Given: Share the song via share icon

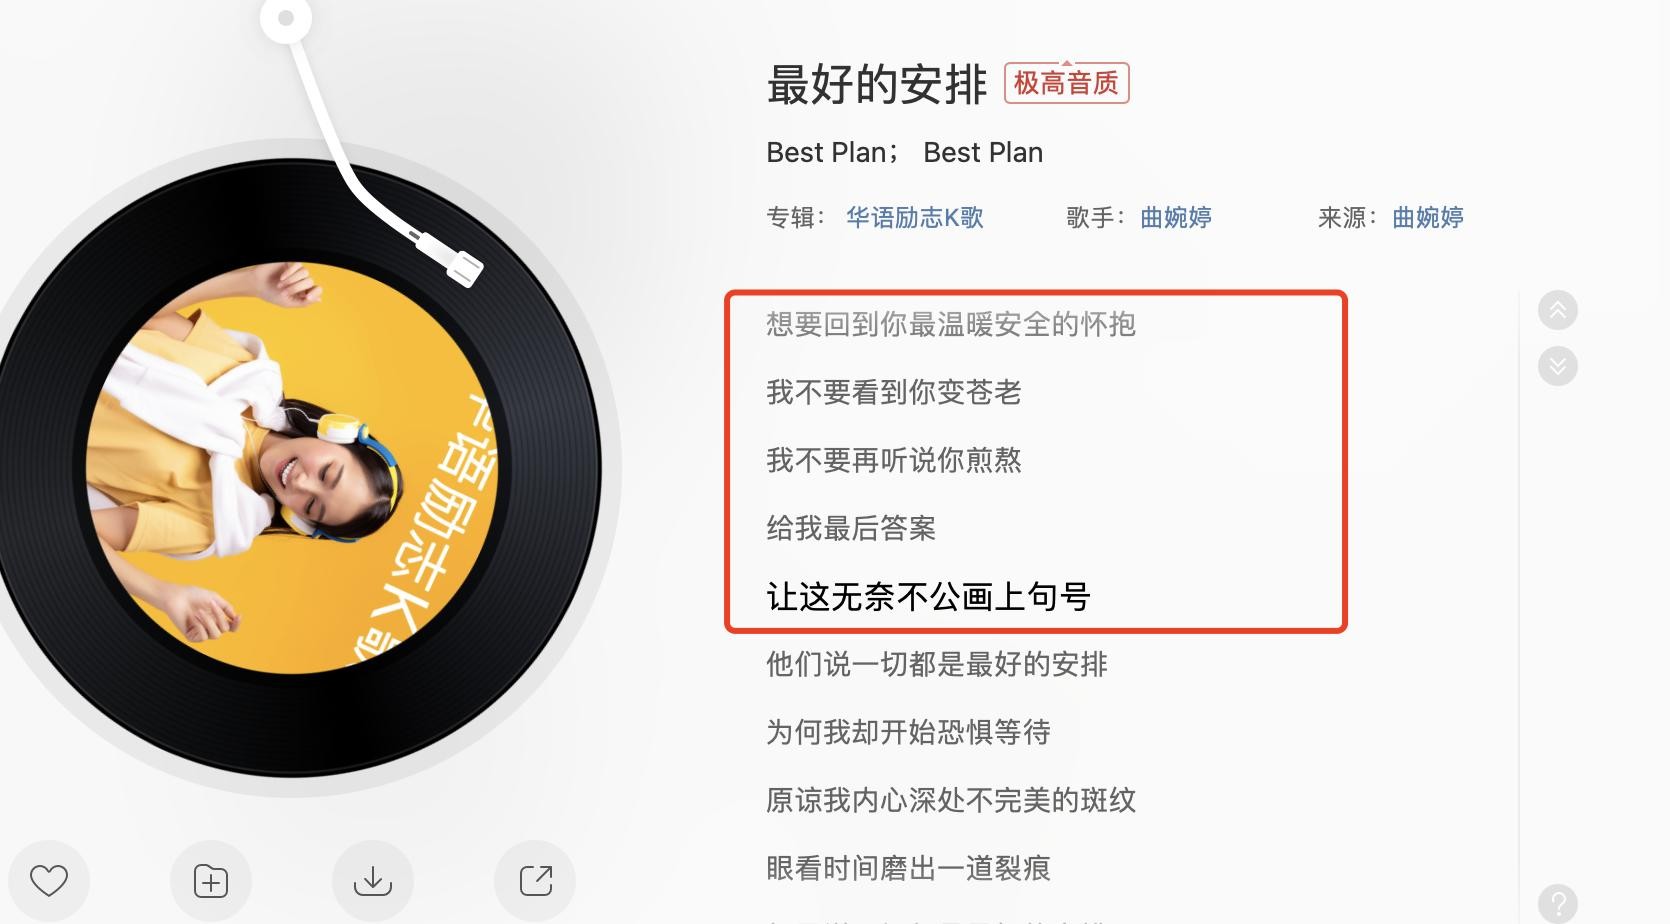Looking at the screenshot, I should coord(535,881).
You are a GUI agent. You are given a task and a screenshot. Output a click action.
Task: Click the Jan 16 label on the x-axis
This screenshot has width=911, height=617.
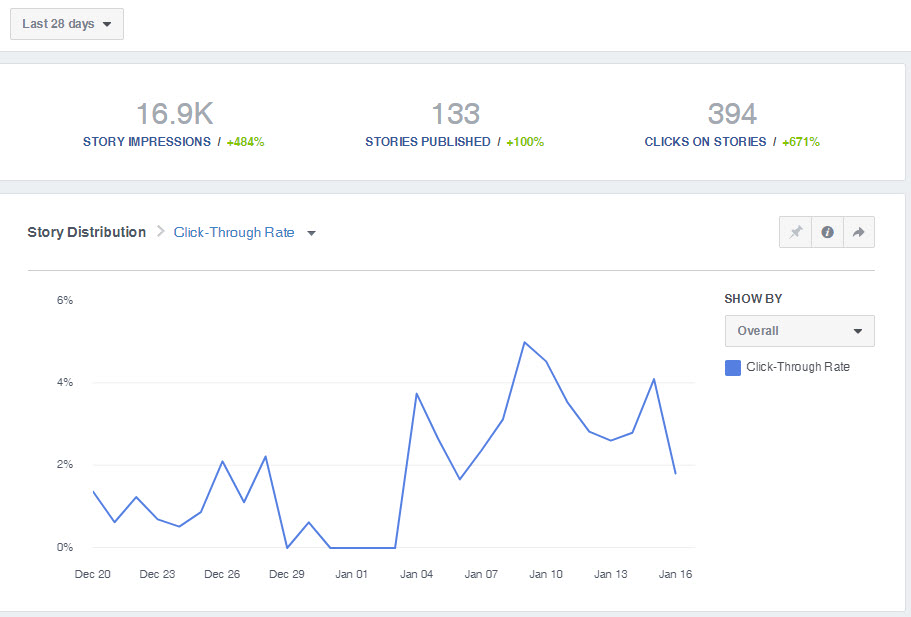coord(675,574)
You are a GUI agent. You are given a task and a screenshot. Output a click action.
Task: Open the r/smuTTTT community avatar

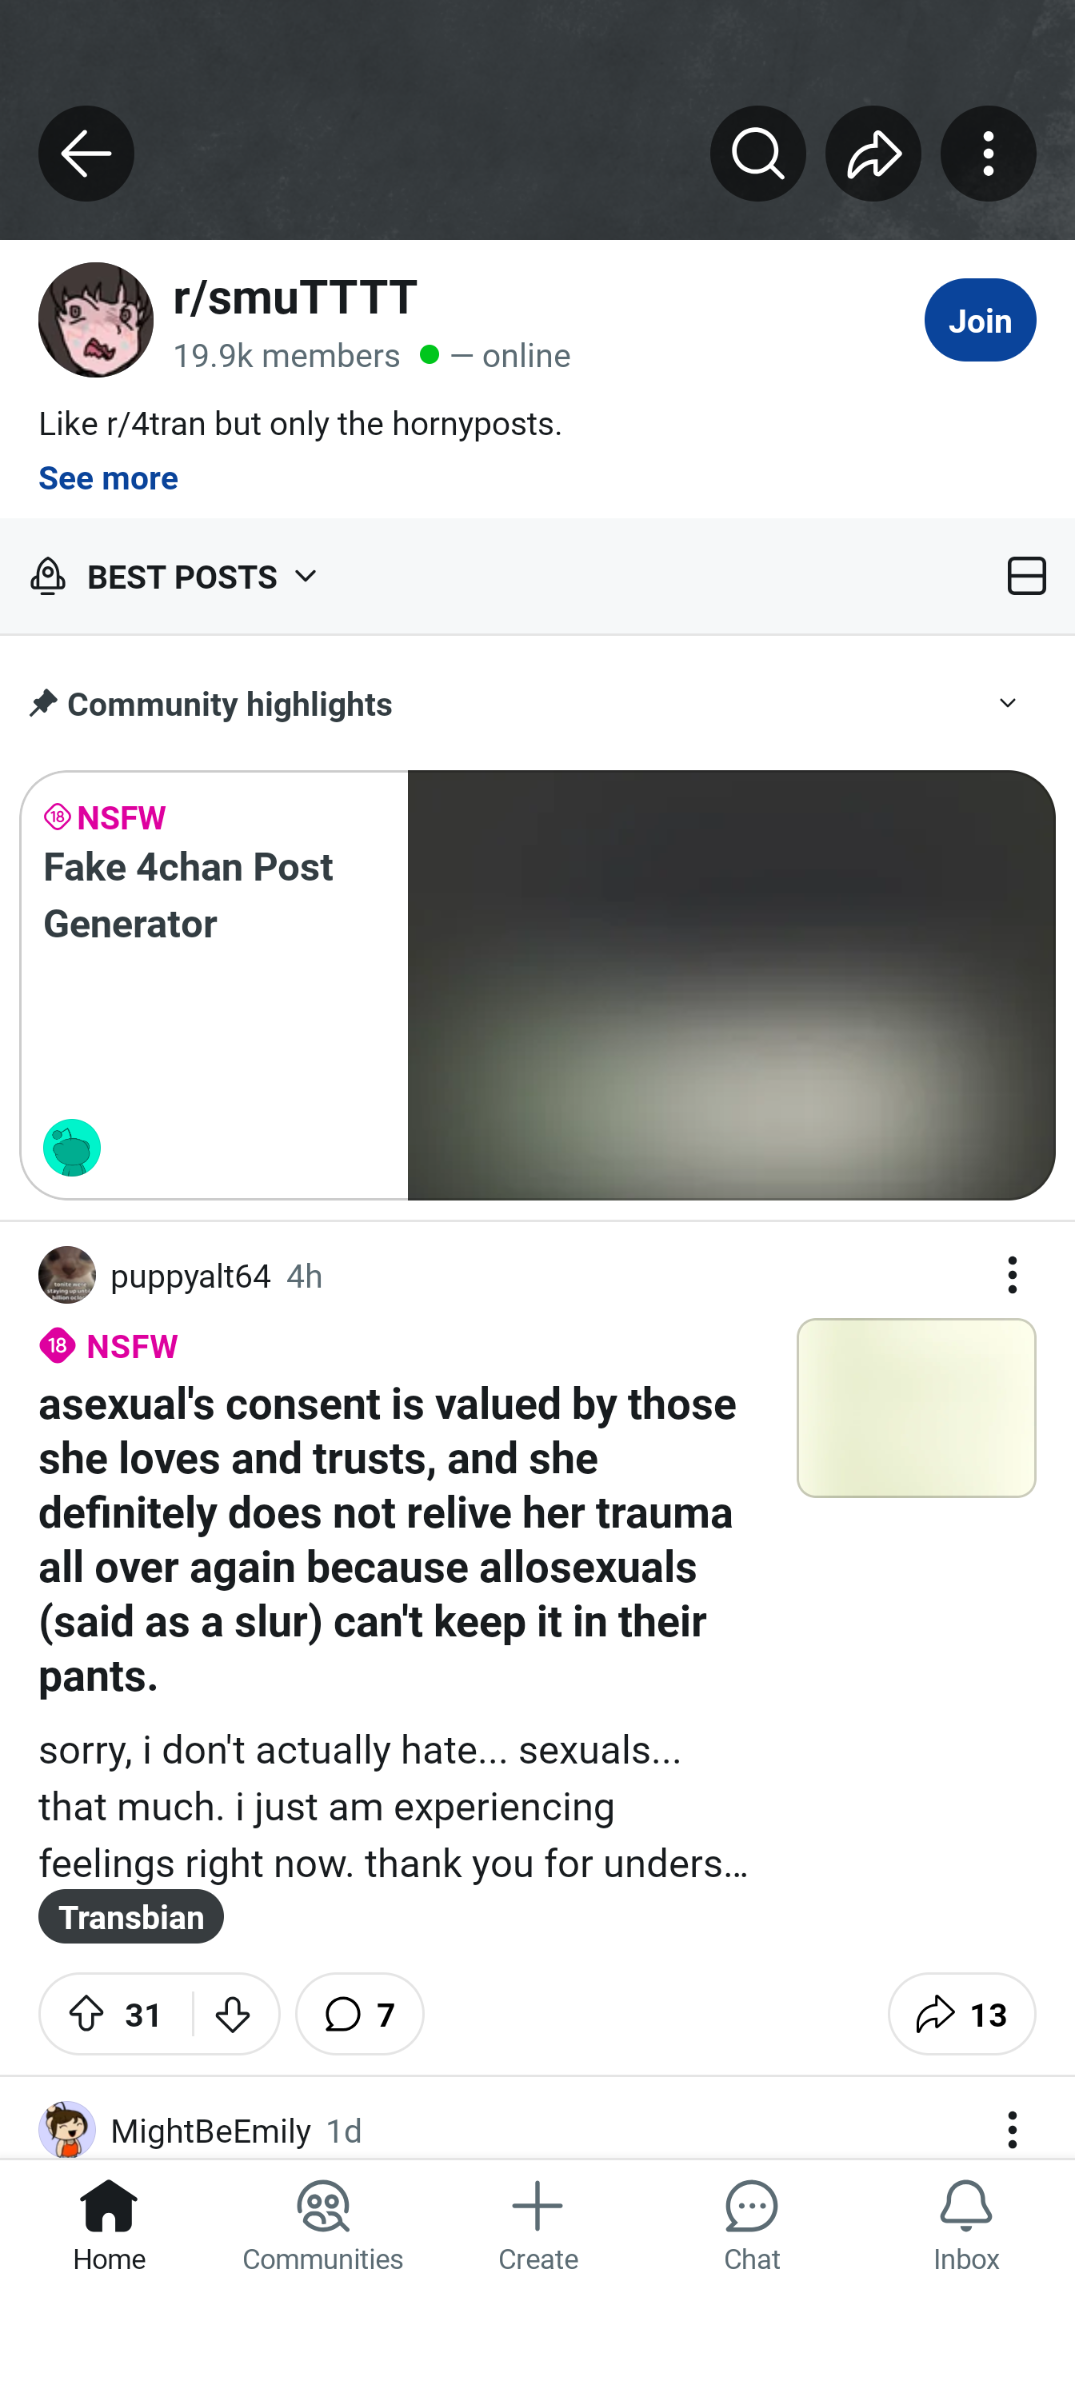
###
Work to complete: What you return must be every entry, word for word, without any pictures.

Written answer:
Given: Share the song via share icon

Looking at the screenshot, I should coord(535,881).
You are a GUI agent. You are given a task and a screenshot. Output a click action.
Task: Click the Jan 16 label on the x-axis
This screenshot has width=911, height=617.
coord(675,574)
You are a GUI agent. You are given a task and a screenshot. Output a click action.
Task: Open the r/smuTTTT community avatar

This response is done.